Because esXML has a major requirement to support in-place accessing of
data, whether for random access or simply to reduce copies when traversing an
instance, aligned byte-oriented operation is desired whenever possible. An
example of this might be a series of byte-sized character strings or a large
array of IEEE floats. A key insight is that bit-oriented and byte-oriented
encoding can be combined in the same instance. While this is sometimes done
with padding before every byte-sized value, this is inefficient and often
seriously detracts from the bit-oriented space savings. EsXML now uses a
Hybrid Byte-Aligned Format (HBAF) which is a simple, low-level mechanism in
the memory access layer to pack bit-aligned data while aligning byte-sized
data. This mechanism can be tuned so that very little buffering is required:
128 bytes would yield almost no overhead compared to fully bit-packing all
data. HBAF simply maintains two output pointers, gliding bit-sized data to
holes before recent byte-sized data until a pointer spread distance is
reached, at which point the rest of the remaining hole becomes padding. This
method could also be used for word aligning scalars if desired.
Because XML instances often vary in schema and characteristic, often
distinguished by an envelope and content elements from differing
specifications, esXML supports the use of multiple XMS instances, created
from different schemas perhaps, and mode switching at each element when
desired. This allows an envelope to be processed most efficiently while a
content element might be most compressed relative to an XMS instance.
EsXML supports both start/stop token indication and length-prefixed data
as there are instances where each can be more efficient in terms of space,
buffering, and processing efficiency.
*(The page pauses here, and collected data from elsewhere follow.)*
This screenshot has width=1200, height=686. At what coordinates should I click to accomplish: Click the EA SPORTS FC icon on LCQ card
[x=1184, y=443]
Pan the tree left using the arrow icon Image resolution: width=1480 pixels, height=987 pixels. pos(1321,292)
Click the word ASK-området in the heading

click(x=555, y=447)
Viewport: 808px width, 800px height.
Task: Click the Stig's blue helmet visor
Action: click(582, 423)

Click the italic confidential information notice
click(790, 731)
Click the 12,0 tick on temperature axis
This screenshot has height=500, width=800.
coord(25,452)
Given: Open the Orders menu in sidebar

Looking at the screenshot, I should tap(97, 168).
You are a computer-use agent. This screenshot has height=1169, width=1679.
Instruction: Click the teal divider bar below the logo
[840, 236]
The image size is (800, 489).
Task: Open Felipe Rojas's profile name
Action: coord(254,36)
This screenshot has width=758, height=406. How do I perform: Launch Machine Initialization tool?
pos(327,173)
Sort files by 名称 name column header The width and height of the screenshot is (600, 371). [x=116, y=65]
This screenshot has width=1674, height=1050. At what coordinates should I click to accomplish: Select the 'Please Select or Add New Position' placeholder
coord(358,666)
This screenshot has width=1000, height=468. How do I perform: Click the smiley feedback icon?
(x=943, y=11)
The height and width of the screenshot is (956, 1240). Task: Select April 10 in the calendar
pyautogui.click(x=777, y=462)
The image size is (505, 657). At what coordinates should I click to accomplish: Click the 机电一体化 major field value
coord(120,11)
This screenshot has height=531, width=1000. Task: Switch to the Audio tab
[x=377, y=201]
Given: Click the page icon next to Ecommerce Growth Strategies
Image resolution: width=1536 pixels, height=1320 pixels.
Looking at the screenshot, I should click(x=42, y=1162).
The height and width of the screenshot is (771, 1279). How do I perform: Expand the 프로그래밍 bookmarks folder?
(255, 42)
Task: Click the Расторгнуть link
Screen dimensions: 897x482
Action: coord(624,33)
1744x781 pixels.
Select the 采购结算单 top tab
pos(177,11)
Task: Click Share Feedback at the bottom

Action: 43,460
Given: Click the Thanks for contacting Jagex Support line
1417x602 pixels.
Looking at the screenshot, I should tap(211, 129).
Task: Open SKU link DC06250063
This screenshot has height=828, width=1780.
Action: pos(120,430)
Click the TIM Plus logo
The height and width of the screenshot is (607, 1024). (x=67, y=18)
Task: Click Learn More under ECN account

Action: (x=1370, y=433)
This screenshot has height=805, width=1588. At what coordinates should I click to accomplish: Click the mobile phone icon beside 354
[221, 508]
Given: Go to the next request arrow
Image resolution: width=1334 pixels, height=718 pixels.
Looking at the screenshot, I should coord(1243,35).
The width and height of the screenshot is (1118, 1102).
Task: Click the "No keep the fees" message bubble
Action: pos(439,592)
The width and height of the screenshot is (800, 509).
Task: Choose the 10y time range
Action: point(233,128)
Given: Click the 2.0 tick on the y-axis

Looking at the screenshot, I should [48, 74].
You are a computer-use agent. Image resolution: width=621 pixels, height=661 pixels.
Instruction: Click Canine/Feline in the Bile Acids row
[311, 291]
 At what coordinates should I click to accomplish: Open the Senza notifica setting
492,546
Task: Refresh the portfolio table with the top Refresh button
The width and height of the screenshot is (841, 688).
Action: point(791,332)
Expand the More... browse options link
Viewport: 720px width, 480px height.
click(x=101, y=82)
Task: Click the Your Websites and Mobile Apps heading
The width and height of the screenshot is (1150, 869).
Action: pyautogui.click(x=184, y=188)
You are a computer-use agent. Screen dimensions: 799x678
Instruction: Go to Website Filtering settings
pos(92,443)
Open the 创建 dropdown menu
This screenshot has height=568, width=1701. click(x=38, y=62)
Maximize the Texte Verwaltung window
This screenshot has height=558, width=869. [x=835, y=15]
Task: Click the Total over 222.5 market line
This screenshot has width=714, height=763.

In particular, higher-level elements in
a large document can be length prefixed to facilitate rapidly skipping
through data. To allow such length prefixing to be done without arbitrary
buffering requirements, a continuation token was invented that allows length
prefixing to be chunked in an efficient manner. The continuation token
indicates which level of the XML tree is being continued in the next chunk of
data.
EsXML was created with respect to many requirements that became those of
the W3C XBC and EXI working groups. Additional requirements to directly
support certain ranges of important application architectures indicate the
need for pointers, deltas, random access, and, in some cases, random
modification. EsXML addresses this full set of requirements by the optional
addition of a Storage Layer format, in addition to the Representation Layer
format described above. This Storage Layer, using a structure called "Elastic
Memory", directly supports efficient processing of pointers, low level deltas
(i.e. byte/bit oriented ranges), and random modification (inserts, deletes,
replacement) in a way that allows an application stack to avoid parsing and
serialization.
See The esXML Specification [ESXML]
for more information.
5.9.1. Caveats
The tested version of esXML does not implement schema-informed encoding,
has dropped tests for a couple files, and is producing copious debugging
information which drastically affects processing efficiency. The version
tested operates only in byte-oriented mode, not the more compact bit-oriented
compact form. No XMS, templates, or restricted character sets are turned on.
5.10. Self-Assessment
The XBC Characterization
document specifies the set of minimum requirements a format must satisfy
to meet W3C requirements. The chart below lists all of the candidates
reviewed here in the EXI measurements document and shows which requirements
each claims to satisfy. Each candidate name also links to a more detailed
discussion on the table entries for that candidate. It is important to note
that at this points the assessment has been performed by the candidate
submitters themselves.
The XML+gzip candidate in the below table is built from technologies available currently, which means XML that is compressed with gzip when the use case allows document analysis. The candidate assessments are made on the basis of each candidate's encoding, plus generic compression, or a format specific compression scheme if the candidate has one. An example of the later for instance, is Efficient XML, which implements integrated schema-analysis and document analysis.
MUST NOT Prevent (DNP =
Does Not Prevent; P = Prevents)
Format
XML + gzip
Fast Infoset
FXDI (Fujitsu Binary)
Efficient XML
Xebu
X.694 with BER
X.694 with PER
X.694 with PER +
Fast Infoset
esXML
Processing Efficiency
P
DNP
DNP
DNP
DNP
DNP
DNP
DNP
DNP
Small Footprint
DNP
DNP
DNP
DNP
DNP
DNP
DNP
DNP
DNP
Widespread Adoption
DNP
DNP
DNP
DNP
DNP
DNP
DNP
DNP
DNP
Space Efficiency
P
DNP
DNP
DNP
DNP
DNP
DNP
DNP
DNP
Implementation Cost
DNP
DNP
DNP
DNP
DNP
DNP
DNP
DNP
DNP
Forward Compatibility
DNP
DNP
DNP
DNP
DNP
DNP
DNP
DNP
DNP
Of the candidates reviewed in this draft, two claim to satisfy all the
minimum W3C requirements. While any of the formats above could form the basis
for a W3C standard, it must be noted that those that satisfy fewer
constraints would likely require more modifications than those that already
meet the minimum W3C requirements.
Each modification to a format will impact the processing efficiency of the
format and may also impact other characteristics, such as compactness. For
example, it is possible (but not necessary) that modifications required to
meet the W3C compactness requirements may significantly reduce processing
efficiency and modifications required to improve processing efficiency may
impact compactness. As such, the performance characteristics of each
candidate presented in this table that does not meet all requirements
illustrate what is possible when certain W3C requirements are not met, but do
not illustrate the performance of a format based that candidate modified to
comply to the W3C requirements.
It must therefore be noted that analysis of candidates should take into
account whether candidates meet all or a subset of the W3C requirements.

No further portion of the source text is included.